Die Biden-Regierung hat unter dem Slogan „Build Back Better“ eine ganze Reihe schöner Versprechungen gemacht, was mit diesen zwei Billionen USD, so sie denn vom Kongress genehmigt werden, geschaffen werden soll. Das ist nicht neu – noch nahezu jede Regierung der letzten 30 Jahre hat mit einem Infrastrukturprogramm aufgewartet. Passiert ist wenig bis nichts. So verspricht Biden die Elektromobilität voranzubringen, Kredite für den Mittelstand und die Kleinunternehmen, eine „Ermutigung“ für „Industrien der nächsten Generation“, Investitionen in die Verbesserung des Stromnetzes und in „Clean & Green Energy“, den Bau von 500.000 Häusern für Käufer aus der Unter- und Mittelschicht, Steuererleichterungen und -kredite, die Beendigung der Subventionierung von fossiler Energie und ähnliches mehr.
Diskutiert wird eine Laufzeit dieses angeblichen „Tech New Deal“ von zehn Jahren. Sollte es tatsächlich so kommen, so wäre angesichts der Probleme zwar nicht viel, aber vielleicht zumindest etwas gewonnen. Allerdings fragt wieder einmal niemand, warum die Infrastruktur im angeblich reichsten Land der Erde in einem so desaströsen Zustand ist. Das wäre ja wichtig, um die Ursachen bekämpfen zu können, anstatt die Probleme mit Tonnen von Geld aus der Druckerpresse zuschütten zu wollen. Allerdings würde man dann bei der unangenehmen Wahrheit landen, dass die verrottete Infrastruktur das unmittelbare Ergebnis der seit 40 Jahren andauernden neoliberalen Offensive, der hemmungslosen Reichenbereicherung und der Ausplünderung der Privat- und Staatshaushalte ist.
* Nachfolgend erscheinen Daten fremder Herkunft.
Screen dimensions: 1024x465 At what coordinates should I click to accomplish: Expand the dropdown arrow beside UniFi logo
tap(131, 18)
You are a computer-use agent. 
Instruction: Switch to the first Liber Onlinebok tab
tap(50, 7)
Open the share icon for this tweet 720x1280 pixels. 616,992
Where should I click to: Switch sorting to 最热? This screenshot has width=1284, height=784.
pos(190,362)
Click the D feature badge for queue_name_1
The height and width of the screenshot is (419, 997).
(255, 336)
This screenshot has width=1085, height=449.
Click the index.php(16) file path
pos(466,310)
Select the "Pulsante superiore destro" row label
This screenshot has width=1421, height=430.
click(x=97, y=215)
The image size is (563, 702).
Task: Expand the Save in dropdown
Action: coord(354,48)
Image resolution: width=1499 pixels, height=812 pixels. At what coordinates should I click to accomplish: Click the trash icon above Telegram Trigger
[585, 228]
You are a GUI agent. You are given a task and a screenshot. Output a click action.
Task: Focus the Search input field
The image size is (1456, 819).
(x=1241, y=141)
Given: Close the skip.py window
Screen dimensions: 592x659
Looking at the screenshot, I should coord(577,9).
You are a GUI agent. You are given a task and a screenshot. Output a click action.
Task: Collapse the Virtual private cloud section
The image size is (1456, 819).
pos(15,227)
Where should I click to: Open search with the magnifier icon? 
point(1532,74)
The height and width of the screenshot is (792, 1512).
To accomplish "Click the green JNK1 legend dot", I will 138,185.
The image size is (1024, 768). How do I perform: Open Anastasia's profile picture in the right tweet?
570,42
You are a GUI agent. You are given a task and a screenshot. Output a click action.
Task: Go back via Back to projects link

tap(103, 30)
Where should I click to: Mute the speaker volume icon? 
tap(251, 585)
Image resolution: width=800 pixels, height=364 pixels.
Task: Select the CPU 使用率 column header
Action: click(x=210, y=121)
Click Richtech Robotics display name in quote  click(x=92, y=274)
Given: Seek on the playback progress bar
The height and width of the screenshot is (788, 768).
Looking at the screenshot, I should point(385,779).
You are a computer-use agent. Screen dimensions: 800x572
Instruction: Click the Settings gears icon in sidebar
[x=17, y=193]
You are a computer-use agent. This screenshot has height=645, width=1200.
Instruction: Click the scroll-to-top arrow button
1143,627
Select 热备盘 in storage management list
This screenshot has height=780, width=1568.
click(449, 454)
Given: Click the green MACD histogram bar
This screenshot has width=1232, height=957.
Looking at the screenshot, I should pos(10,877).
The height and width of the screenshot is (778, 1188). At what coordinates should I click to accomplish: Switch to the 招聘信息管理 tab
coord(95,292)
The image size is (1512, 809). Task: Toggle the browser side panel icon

Um die US-Infrastruktur tatsächlich sanieren zu wollen, müsste man die neoliberale Selbstruinierung umkehren. Notwendig wäre ein gigantisches, sich über mehrere Jahrzehnte erstreckendes Programm. Die operativen staatlichen Fähigkeiten der 1930er bis 1960er Jahre müssten zurückgewonnen werden, die Reichen und die Großkonzerne müssten wieder zur Kasse gebeten werden und die sozialökonomischen Lebensverhältnisse wieder auf ein Niveau gebracht werden, das gute Löhne für qualifizierte Arbeit ermöglicht. Davon kann selbstredend nicht im Ansatz die Rede sein.
Die Federal Reserve hat im US-Finanzcasino ein Spiel organisiert, bei dem niemand verlieren kann und so – inmitten der Krise – für eine Reichtumsexplosion von 9 Billionen USD bei den Zockern gesorgt. Die 460 US-Milliardäre haben allein davon 1,3 Billionen abbekommen. Geld ist also reichlich vorhanden. Aber die Reichen und die Monopole hatten noch nie genug und sie haben auch jetzt nicht genug. Sie werden auch beim Infrastrukturprogramm wieder die Hand aufhalten. Das Geld wird per Private Public Partnership oder durch ähnliche Konstruktionen zuallererst bei ihnen landen, bei den Dividenden der Aktionäre und den Boni der Vorstände und Aufsichtsräte. Was dann noch für Straßen, Brücken, Deiche und Eisenbahnen bleibt, dürfte überschaubar sein. Während des New Deals der 1930er Jahre wurden 15 Millionen arbeitslose US-Bürger direkt vom Staat eingestellt. Daran ist beim „Tech New Deal“ nicht einmal zu denken.